__Что сделать__:
a) Как в тексте об осмогласии называются мелодические обороты в русской певческой практике?
b) Кратко перескажите абзац текста об осмогласии, начинающийся словами «Строение каждого отдельно взятого гласа», сохранив его основные факты.
c) Продолжите текст об осмогласии после его последнего предложения.

Сущность этого нового нома заключается в следующем.
Восемь есть число будущего века в Вечности, и поэтому принцип осмогласия
символически выражает вечное молитвенное предстояние человека пред Пресвятой
Троицей. Но осмогласие есть также и определенная мелодическая форма,
представляющая собой некий круг или кругообращение, образуемое повторением
осмогласных столпов на протяжении года. Это кругообращение является образом тех
круговых движений, которые совершают ангельские чины, непосредственно
созерцающие Славу Божию, согласно святому Дионисию Ареопагиту. Вовлекаемая в
это круговое движение через посредство гласовых мелодий человеческая душа
становится ангелоподобной, ибо совершает то же, что совершают ангелы. Так богословие
становится конкретной мелодической формой, а мелодия становится конкретным
жизненным проявлением богословского положения, что позволяет говорить о том,
что в осмогласии, в этом новом небесном номе, богословская и певческая системы
неотделимы одна от другой. Именно это дает основание называть богослужебное
пение «поющим богословием».
Строение каждого отдельно взятого гласа, состоящего из
определенного количества мелодических формул, вызывает к жизни особую форму
построения мелодий, получившую название «центонной» формы (от латинского: cento
— лоскут). Сущность этой формы заключается в том, что мелодия строится как бы
из ряда уже готовых «лоскутов», из ранее существующих и канонизированных
мелодических оборотов, что отдаленно роднит этот метод с методом создания
мозаичного образа. Возможности различных комбинаций, возникающих в результате
соединения этих мелодических оборотов, называемых в русской певческой практике
«попевками», обеспечивают огромное архитектоническое разнообразие мелодий при
их едином интонационном облике. Эта центонная, или попевочная, техника
построения мелодий представляет собой проявление творчества особого рода —
церковного, соборного творчества, осуществимого только в рамках строгой
церковной жизни и недостижимого для личностного музыкального творчества,
основанного на своеволии и самоизмышлении. Ибо соборность творчества есть
подключение индивидуального, личного опыта к опыту всей Церкви, заключенному в
данном случае во всем объеме мелодического попевочного фонда, пребывание в теле
Церкви и присоединение себя к Единому Вечному Корню Жизни, что приводит к
обретению личностью сверхличного опыта и достижению Истинной и Вечной Жизни, в
то время как личностное музыкальное творчество, которое в конечном счете есть
самовыражение, приводит к самозамыканию, к отпадению от тела Церкви и к отрыву
от Единого Вечного Корня Жизни.

__Записанные данные__:
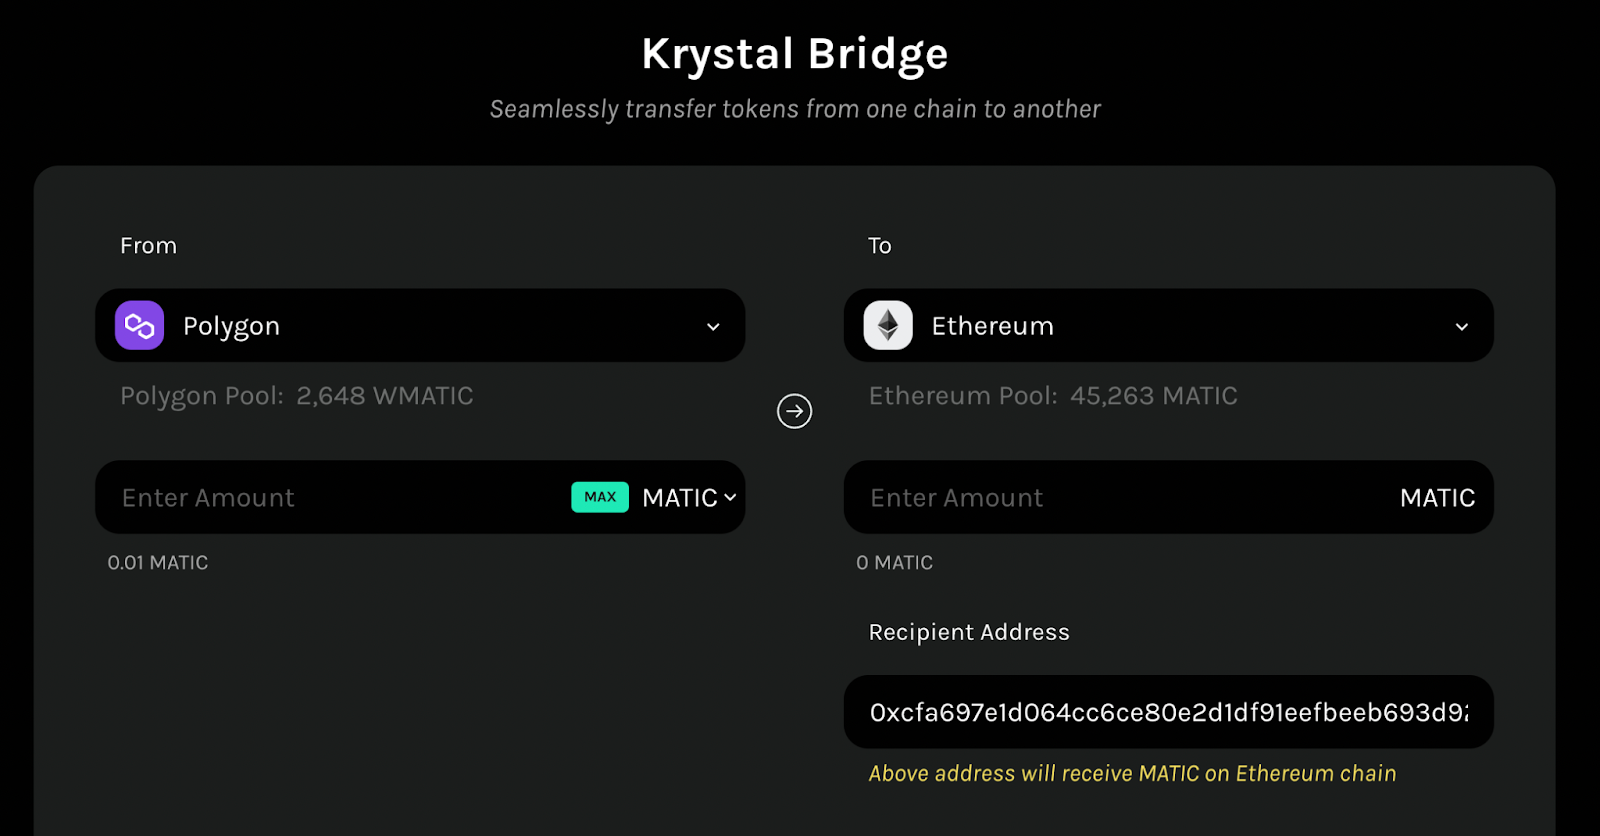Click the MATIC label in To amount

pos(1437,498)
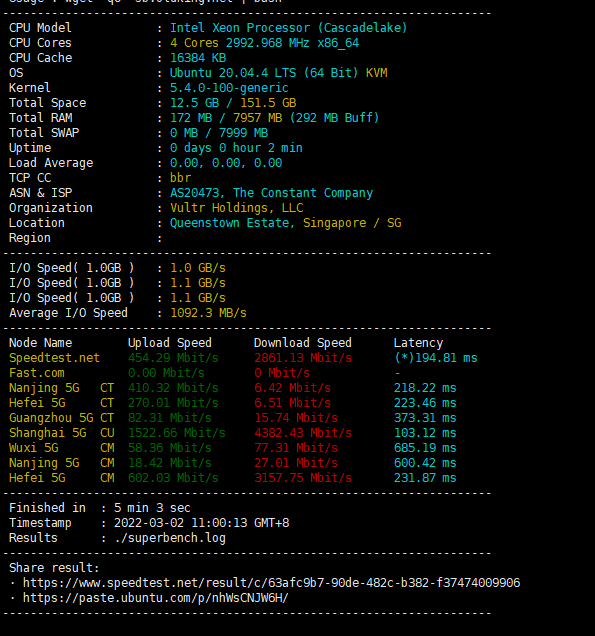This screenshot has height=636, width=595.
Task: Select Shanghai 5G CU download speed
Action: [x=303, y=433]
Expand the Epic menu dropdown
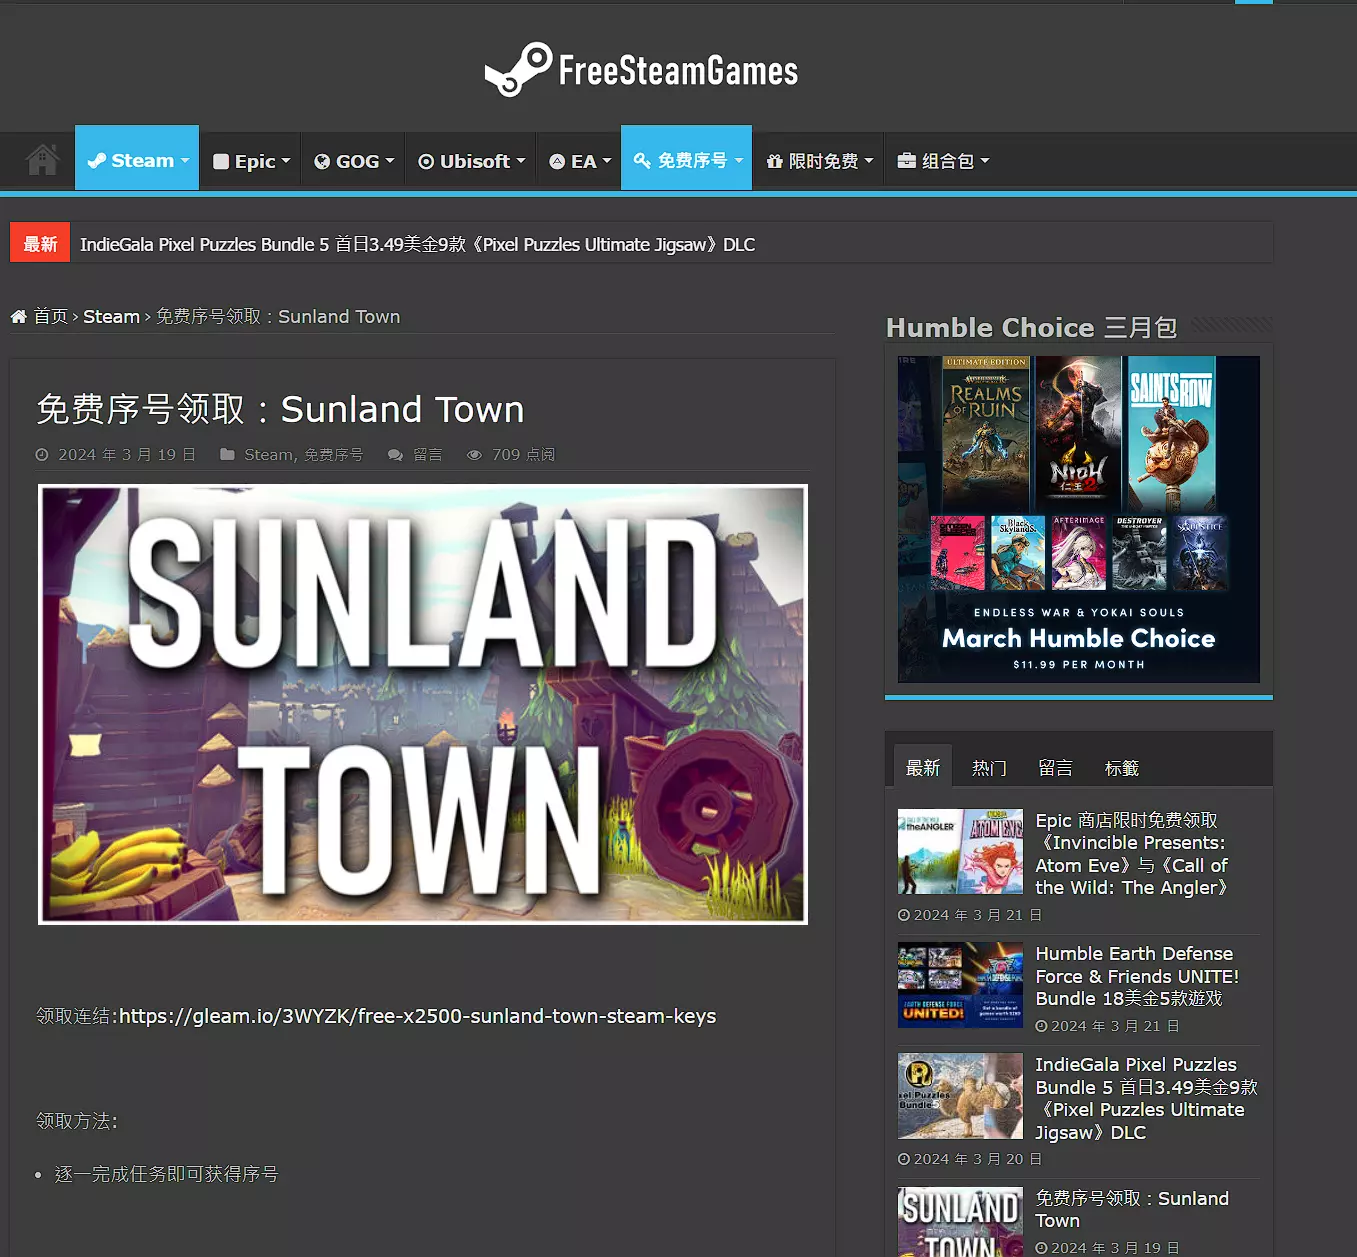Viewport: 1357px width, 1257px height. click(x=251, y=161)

__Готовые ответы__:
a) Их называют «попевками».

b) Каждый глас состоит из определенного количества мелодических формул. Это порождает «центонную» форму построения мелодий (от лат. cento — лоскут). Мелодия складывается из готовых канонизированных оборотов, что отдаленно напоминает создание мозаики. В русской певческой практике эти обороты называются «попевками». Их сочетания дают огромное архитектоническое разнообразие мелодий при едином интонационном облике. Попевочная техника — проявление соборного церковного творчества. Оно возможно лишь в рамках строгой церковной жизни и недостижимо для личностного творчества, основанного на своеволии и самоизмышлении. Соборность подключает личный опыт к опыту всей Церкви, заключенному в попевочном фонде, и ведет к сверхличному опыту и Вечной Жизни. Личностное творчество как самовыражение, напротив, ведет к самозамыканию и отпадению от тела Церкви.

c)
Для центонной техники, порожденной православным
соборным творчеством, нужен был какой-то свой, особый способ письменной
фиксации. Древнегреческая теория разработала весьма совершенный способ
йотирования мелодии с помощью букв в разных положениях (в обычном положении,
перевернутых или поставленных набок). С помощью этих буквенных обозначений
фиксировались точная высота звука, его хроматическое повышение или понижение, а
также его длительность и темп его чередования с другими звуками. У греков было
даже два вида нотации — один для инструментальной игры, другой для пения.
Казалось бы логичным предположение, что столь разработанная и совершенная
нотация должна была быть перенята и христианами, тем более что они являлись как
бы прямыми наследниками культуры античного мира. Однако этого не произошло и
именно потому, что греческая нотация, будучи нотацией музыкальной, фиксировала
физические параметры звука (высоту и продолжительность) и, пребывая в телесном
и являясь телесной, не была в состоянии фиксировать духовное, небесное и
ангелоподобное пение. Для этой цели нужна была совершенно другая система
обозначения, и система эта была рождена христианским Сознанием в виде невменной
системы.
Происхождение невменной нотации скорее всего связано с
хейрономией, или с искусством воспроизведения мелодического контура с помощью
особого движения рук и пальцев. Изображение жестов подобного рода можно
встретить на египетских барельефах третьего тысячелетия до н.э. и, стало быть,
принцип хейрономии так же, как и принцип нома, уходит своими корнями в самую
глубокую древность. С другой стороны, это дает возможность утверждать тот факт,
что хейрономия, очевидно, с давних пор являлась средством передачи и хранения
нома, так что и новый «Божий ном» вполне закономерно связывается с обновленной
преображенной хейрономией, превратившейся в невменную нотацию, представляющую
собой зафиксированный на пергаменте или бумаге воздушный рисунок движения рук.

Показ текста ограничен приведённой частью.